Recuerdo que el último año de mi vida laboral convoqué una reunión general de padres de alumnos, cosa que se hace cada principio de curso, en el transcurso de la cual les dije a dichos padres lo que les tenía que decir. La casualidad quiso que, justo a la semana siguiente, el juez Calatayud viniera a Úbeda a dar una de sus célebres charlas, que se celebraron en el salón de actos de las Escuelas Profesionales de la Sagrada Familia, con lleno absoluto. Yo asistí a la conferencia y les puedo asegurar a ustedes que el señor juez le dijo a su nutrido auditorio, más o menos lo mismo que yo les había dicho a los padres de mis alumnos en la reunión celebrada la semana anterior, aunque eso sí, Calatayud adornó su disertación con chascarrillos muy graciosos que provocaron más de una vez las carcajadas del respetable público que allí había.
A juzgar por los acontecimientos que siguieron a lo largo del curso, los padres no me hicieron caso a mí, y a Emilio Calatayud tampoco. Entonces, ¿para qué seguir con el circo, es decir, con el señor juez de estrella, dando charlas y haciéndose el gracioso?
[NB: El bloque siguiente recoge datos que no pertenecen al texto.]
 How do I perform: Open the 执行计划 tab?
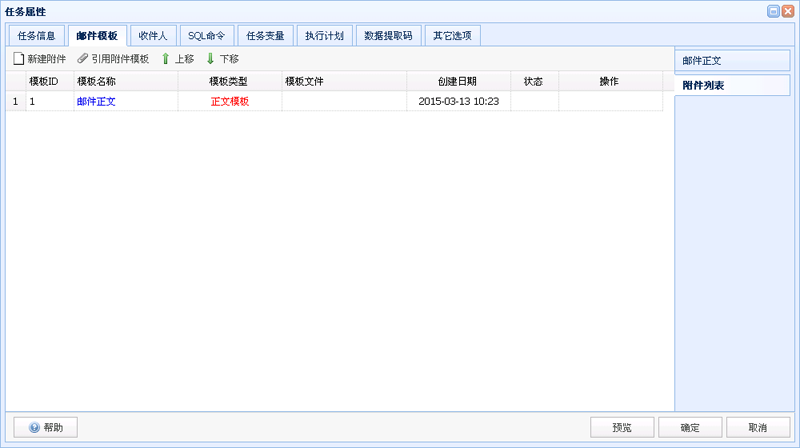[x=324, y=35]
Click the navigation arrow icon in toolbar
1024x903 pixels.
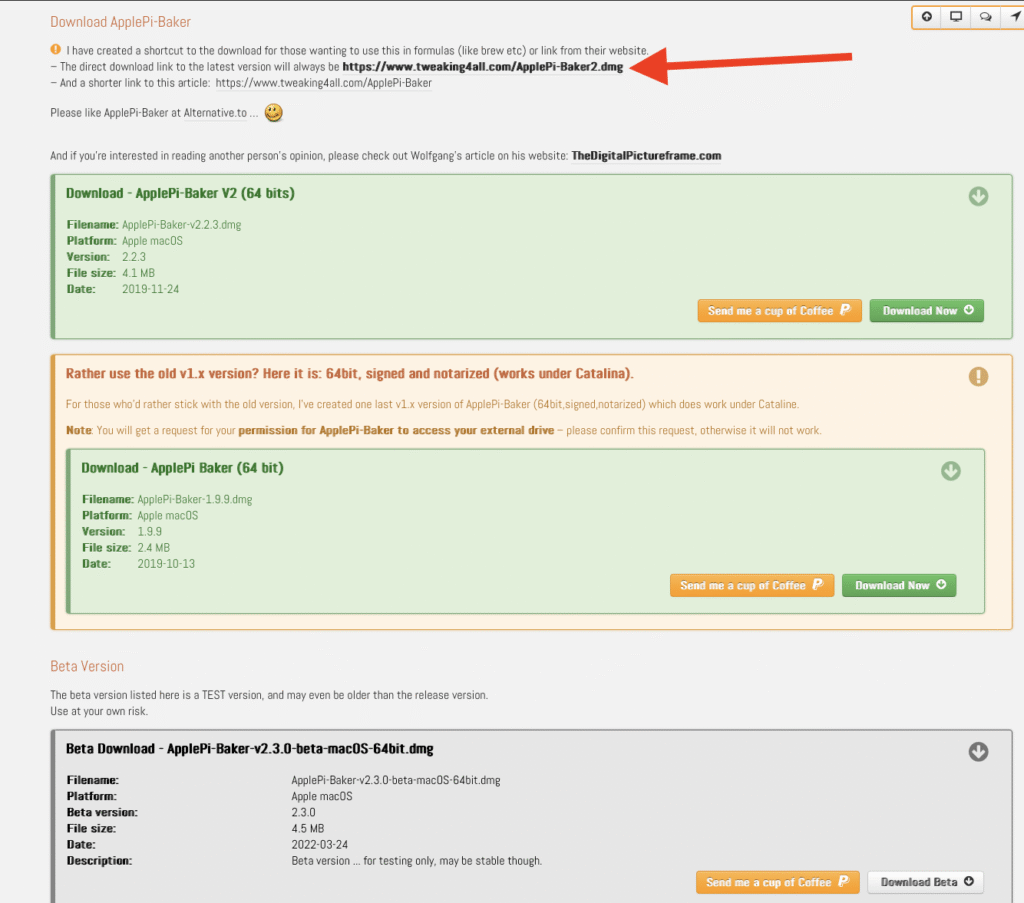click(x=1013, y=17)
Me consta que don Emilio ha escrito varios libros expresando lo que piensa sobre la educación de nuestros niños y jóvenes. Lo que tienen que hacer los padres es comprar esos libros, leer los sabios consejos que el juez da sobre la materia y, como decía mi viejo amigo el cura, que ya ni es mi amigo ni es cura, que cumplan los consejos (los padres, digo), si quieren, y si no quieren, que no lo hagan.
Pero que no siga el juez diciendo lo mismo una y otra vez, en un sitio y en otro. Sobre todo, por respeto a quienes nos hemos tirado toda una vida dedicándonos a la educación, y sabemos que, en las circunstancias actuales, en medio de esta sociedad de locos en la que nos ha tocado vivir, en la que las palabras respeto y autoridad han desaparecido del diccionario, las charlas no sirven para nada, ni las mías, ni tampoco las que imparte el juez don Emilio Calatayud. Por mucha gracia que tenga este hombre al contar las cosas.
Autor
- Blas Ruiz Carmona es de Jaén. Maestro de Educación Primaria y licenciado en Filosofía y Ciencias de la Educación. Tras haber ejercido la docencia durante casi cuarenta años, en diferentes niveles educativos, actualmente está jubilado. Es aficionado a la investigación histórica. Ha ejercido también el periodismo (sobre todo, el de opinión) en diversos medios.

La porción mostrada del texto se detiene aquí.